Si el liderazgo se califica por la influencia, es evidente que el debilitado liderazgo internacional de Estados Unidos está sometido hoy a considerables restricciones internas y externas.
En el ámbito interno, el debate sobre el tipo de liderazgo que Estados Unidos debe ejercer se está replanteando en términos clásicos. Éstos, desde hace un buen tiempo, derivan de dos interrogantes. El primero, que corresponde a escenario de apertura, indaga si Estados Unidos debe liderar a través del activismo internacional cuya variable más radical es el dinamismo intervencionista. El segundo, que pertenece al ámbito del aislacionismo, plantea si la primera potencia debe limitarse a ser sólo una pasiva referencia global. Este debate, que restringe la eficacia del liderazgo norteamericano, parece ya incorporado al proceso electoral en ese país añadiendo, en consecuencia, una limitación adicional.
En el ámbito externo, es evidente que las restricciones al liderazgo de los Estados Unidos provienen principalmente de las complicaciones del escenario iraquí. A pesar del consenso global sobre la necesidad de luchar contra el terrorismo y de la coincidencia occidental sobre la universalidad de sus valores, esos fundamentos de la política exterior norteamericana han perdido también capacidad de proyección debido al creciente costo bélico.
A ello debe agregarse, sin embargo, por lo menos un par de adicionales restricciones externas. La primera es de carácter estructural y parece vinculada a la emergencia (o reemergencia) de nuevas potencias en el sistema internacional y el incremento de la capacidad de bloqueo de las que no lo son.

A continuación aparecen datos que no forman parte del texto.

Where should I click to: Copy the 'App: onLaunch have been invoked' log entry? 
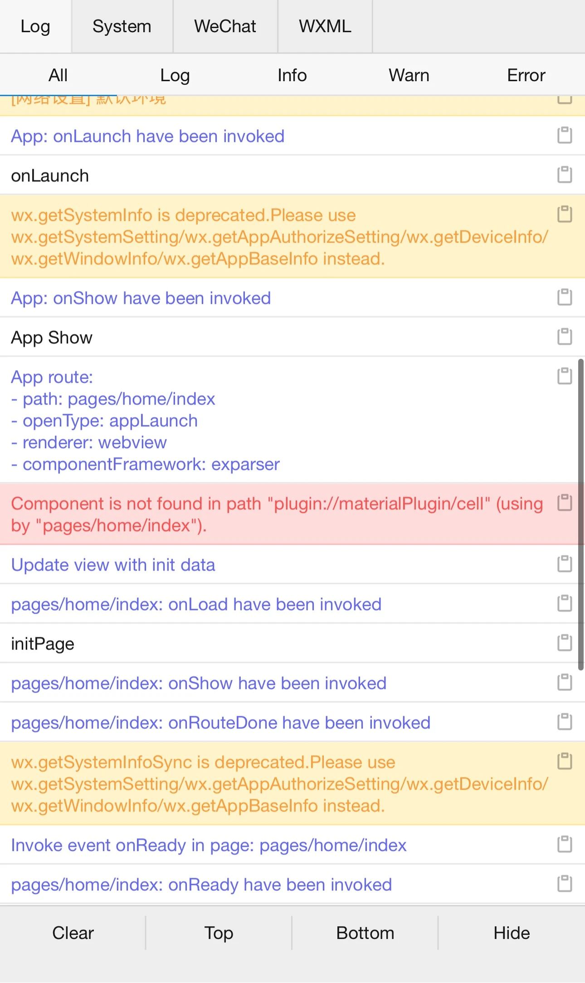565,135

La segunda proviene del creciente "antinorteamericanismo" del que dan cuenta encuestas tan serias como las que producen Pew o el Financial Times.

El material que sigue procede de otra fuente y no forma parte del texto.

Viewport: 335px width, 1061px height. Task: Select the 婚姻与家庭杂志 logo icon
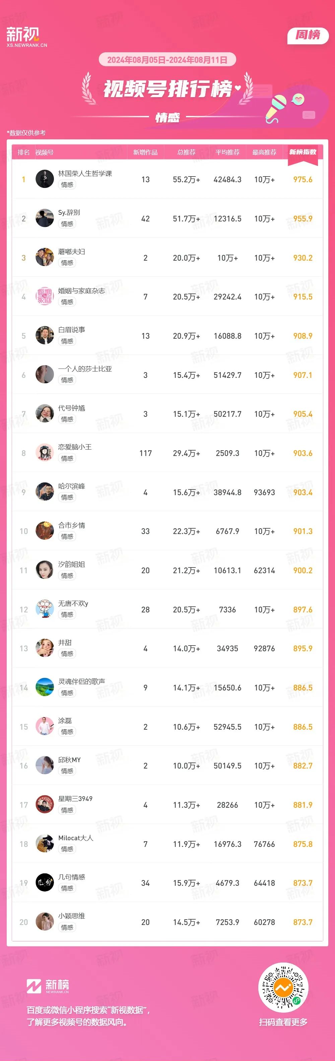point(45,297)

Estas últimas (pero especialmente la encuesta Pew sobre potencias mayores) registran una mala imagen de Estados Unidos (y, por lo tanto, de su política exterior) aún entre socios próximos como lo europeos (en América Latina, la encuesta reconoce como excepciones a Perú, Chile e, increíblemente, a Venezuela refiriéndose quizás a la oposición). La sensación de inseguridad que esa política traduce no se extiende, sin embargo, ni a la cultura norteamericana ni su capacidad de creación de conocimiento.
La encuesta no da cuenta, sin embargo, de los requerimientos extremos que orientan la política exterior norteamericana desde el 11 de setiembre del 2001. Y, aunque no lo dice, parece orientada a indagar sólo un estilo de comportamiento externo antes que el sustento del mismo en un marco de desaprobación de otras potencias.
Desde nuestro punto de vista ello tiene más que ver con el maniqueísmo con que el Presidente Bush planteó la "guerra contra el terror" desde el 2001: la admonición al mundo "están con los terroristas o están con nosotros" ciertamente no atrajo a quienes ya estaban comprometidos en la lucha contra esa amenaza global. La permanencia en el tiempo de esa actitud y su traducción en la acción produjo el efecto que ahora señalan las encuestas.
Ello ha ocurrido a pesar que la estrategia de seguridad en que descansa la política exterior de la primera potencia establece ciertas premisas destinadas a lograr consenso y confianza entre interlocutores no radicalizados. Entre ellas se encuentra, por ejemplo, la correspondiente a la promoción de la democracia (que, en el marco de valores universales, debe respetar las condiciones propias del lugar donde ésta debe arraigarse) o la misma lucha antiterrorista (que, privilegiando la cooperación, recurrirá al unilateralismo como última alternativa).
Sin embargo, la retórica de esa política y su modus operandi han dado otra impresión. La opinión pública, olvidando que ésta es producto del gobierno, ha cargado la responsabilidad al Estado englobando al conjunto en el sentimiento definido como "antinorteamericanismo".
En el caso peruano, ello no se ha traducido en el retiro del apoyo al TLC (uno de los baluartes de la política norteamericana hacia el Perú) el que, según las encuestas locales, es mayoritario. Para que ese apoyo no revierta y el liderazgo de Estados Unidos no complique acá las posibilidades de cooperación, el TLC debe ser aprobado por el Congreso norteamericano sin más dilación.